_Given records_:
--------------------

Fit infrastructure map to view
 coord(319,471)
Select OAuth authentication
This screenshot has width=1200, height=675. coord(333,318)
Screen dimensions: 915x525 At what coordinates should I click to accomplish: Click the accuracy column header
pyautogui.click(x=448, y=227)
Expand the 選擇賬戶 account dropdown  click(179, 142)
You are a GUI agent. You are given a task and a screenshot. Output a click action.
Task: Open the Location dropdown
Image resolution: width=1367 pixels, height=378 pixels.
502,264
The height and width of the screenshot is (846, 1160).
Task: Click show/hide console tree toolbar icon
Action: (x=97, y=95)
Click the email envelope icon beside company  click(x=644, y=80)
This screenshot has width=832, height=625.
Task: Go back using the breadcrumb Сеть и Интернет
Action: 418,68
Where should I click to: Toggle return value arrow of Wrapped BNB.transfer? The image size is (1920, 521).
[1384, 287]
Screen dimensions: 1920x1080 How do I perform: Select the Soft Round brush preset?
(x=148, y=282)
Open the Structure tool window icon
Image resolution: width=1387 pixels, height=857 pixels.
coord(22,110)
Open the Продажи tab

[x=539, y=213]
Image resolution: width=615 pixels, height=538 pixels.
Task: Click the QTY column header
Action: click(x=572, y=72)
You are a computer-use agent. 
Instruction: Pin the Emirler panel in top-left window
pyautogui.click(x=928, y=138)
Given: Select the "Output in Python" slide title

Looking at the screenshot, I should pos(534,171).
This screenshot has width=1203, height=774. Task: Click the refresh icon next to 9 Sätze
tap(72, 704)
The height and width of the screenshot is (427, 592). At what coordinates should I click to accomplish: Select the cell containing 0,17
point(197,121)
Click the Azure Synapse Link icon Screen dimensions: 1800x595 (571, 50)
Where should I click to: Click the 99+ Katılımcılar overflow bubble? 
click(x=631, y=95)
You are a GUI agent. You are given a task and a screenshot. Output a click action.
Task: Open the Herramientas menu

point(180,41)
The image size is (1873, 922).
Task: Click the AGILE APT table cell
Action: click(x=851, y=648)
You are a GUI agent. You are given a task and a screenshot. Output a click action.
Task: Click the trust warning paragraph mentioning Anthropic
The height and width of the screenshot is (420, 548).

--------------------

_What the task asks_:
Revise the data above by replacing each occurrence of "dropdown" with "drop-down menu", leaving everything else unchanged.

_Worked solution_:
Fit infrastructure map to view
 coord(319,471)
Select OAuth authentication
This screenshot has width=1200, height=675. coord(333,318)
Screen dimensions: 915x525 At what coordinates should I click to accomplish: Click the accuracy column header
pyautogui.click(x=448, y=227)
Expand the 選擇賬戶 account drop-down menu  click(179, 142)
You are a GUI agent. You are given a task and a screenshot. Output a click action.
Task: Open the Location drop-down menu
Image resolution: width=1367 pixels, height=378 pixels.
502,264
The height and width of the screenshot is (846, 1160).
Task: Click show/hide console tree toolbar icon
Action: (x=97, y=95)
Click the email envelope icon beside company  click(x=644, y=80)
This screenshot has width=832, height=625.
Task: Go back using the breadcrumb Сеть и Интернет
Action: 418,68
Where should I click to: Toggle return value arrow of Wrapped BNB.transfer? The image size is (1920, 521).
[1384, 287]
Screen dimensions: 1920x1080 How do I perform: Select the Soft Round brush preset?
(x=148, y=282)
Open the Structure tool window icon
Image resolution: width=1387 pixels, height=857 pixels.
coord(22,110)
Open the Продажи tab

[x=539, y=213]
Image resolution: width=615 pixels, height=538 pixels.
Task: Click the QTY column header
Action: click(x=572, y=72)
You are a computer-use agent. 
Instruction: Pin the Emirler panel in top-left window
pyautogui.click(x=928, y=138)
Given: Select the "Output in Python" slide title

Looking at the screenshot, I should pos(534,171).
This screenshot has width=1203, height=774. Task: Click the refresh icon next to 9 Sätze
tap(72, 704)
The height and width of the screenshot is (427, 592). At what coordinates should I click to accomplish: Select the cell containing 0,17
point(197,121)
Click the Azure Synapse Link icon Screen dimensions: 1800x595 (571, 50)
Where should I click to: Click the 99+ Katılımcılar overflow bubble? 
click(x=631, y=95)
You are a GUI agent. You are given a task and a screenshot. Output a click action.
Task: Open the Herramientas menu

point(180,41)
The image size is (1873, 922).
Task: Click the AGILE APT table cell
Action: click(x=851, y=648)
You are a GUI agent. You are given a task and a screenshot. Output a click action.
Task: Click the trust warning paragraph mentioning Anthropic
The height and width of the screenshot is (420, 548).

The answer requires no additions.